I've actually been brainstorming ideas for a degree-of-success system to streamline combat by reducing the number of rolls.

You make a single attack roll opposed by the target's dodge or parry roll, win and you hit them one time multiplied by the number of successes, with each full 5 points by which you beat the opponent yielding an additional success.

Full attack you double your bab to determine success
Full defense you double your dodge/parry

Not yet sure how i want to handle weapons with different critical threat/multiiers yet

mikeejimbo
2015-09-01, 05:38 PM
http://www.geeksaresexy.net/2014/10/16/respect-the-die-you-reach-out-to-push-the-orc-off-the-bridge/

This is what critical fumbles should lead to.

Pex
2015-09-01, 06:16 PM
http://www.geeksaresexy.net/2014/10/16/respect-the-die-you-reach-out-to-push-the-orc-off-the-bridge/

This is what critical fumbles should lead to.

I play a paladin in one of my games who wouldn't mind that at all.

mikeejimbo
2015-09-02, 09:41 AM
I play a paladin in one of my games who wouldn't mind that at all.
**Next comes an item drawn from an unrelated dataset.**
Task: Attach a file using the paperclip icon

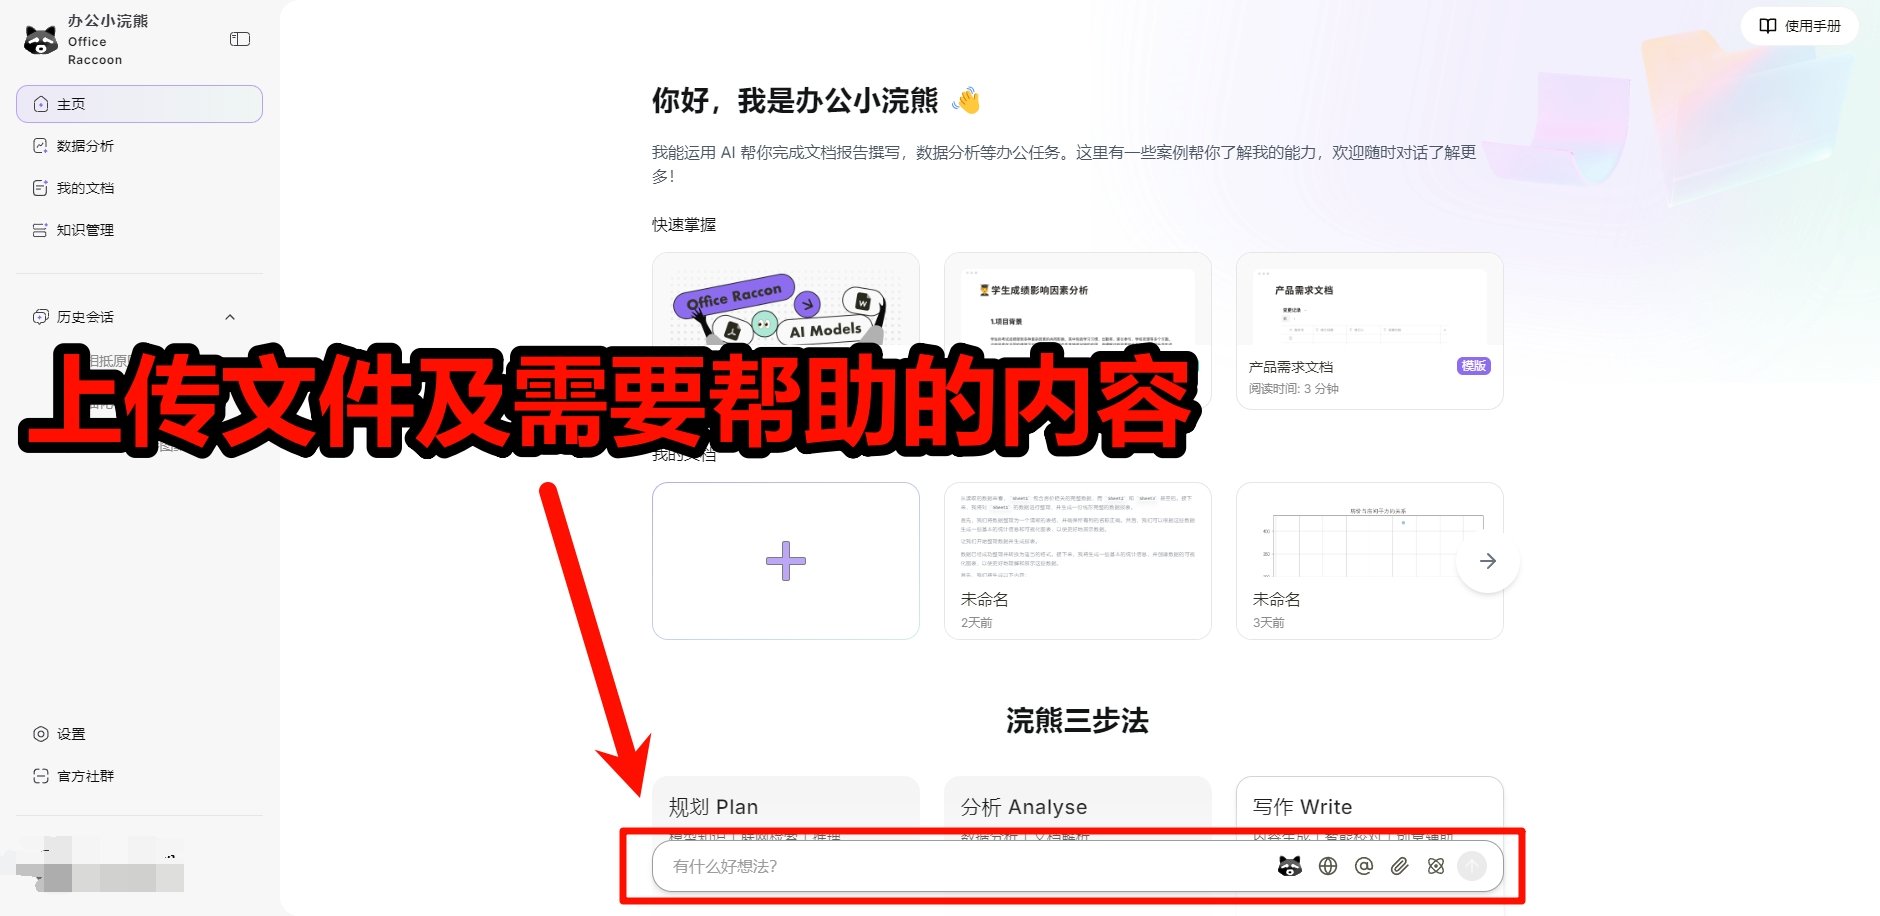Action: coord(1399,866)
Yes, exactly - something unexpected but not necessarily negative.

JenBurdoo
2015-09-04, 12:30 PM
I run a very rules-lite game where no one is making extra attacks as they go up in level, and magic-users still have to roll for their spells to go off, so balance stays the same. The players are all rank newbies, and so far enjoy the critical hits and failures. I look more for humorous rather than deadly results -- The healer who rolls a one accidentally breaks her patient's wrist (In retrospect, a better choice would have been for her to spill and waste her potions); the elemental mage who tried to build a wall instead created a hole under herself and was stuck; the climbers out of a hole snapped their rope (twice!) and ended up using Spectral Hand to lift themselves out, but not before the necromancer lost his concentration on the way up and dropped someone.

Hawkstar
2015-09-04, 12:35 PM
If it weren't for critical hits and failures, DigoDragon's Fallout: Equestria character Doc Wagon wouldn't be the most lethal medic in the wasteland!

goto124
2015-09-05, 06:55 AM
Though, it's been ages since he cut somepony with a bottle of disinfectant, causing her to spray blood everywhere.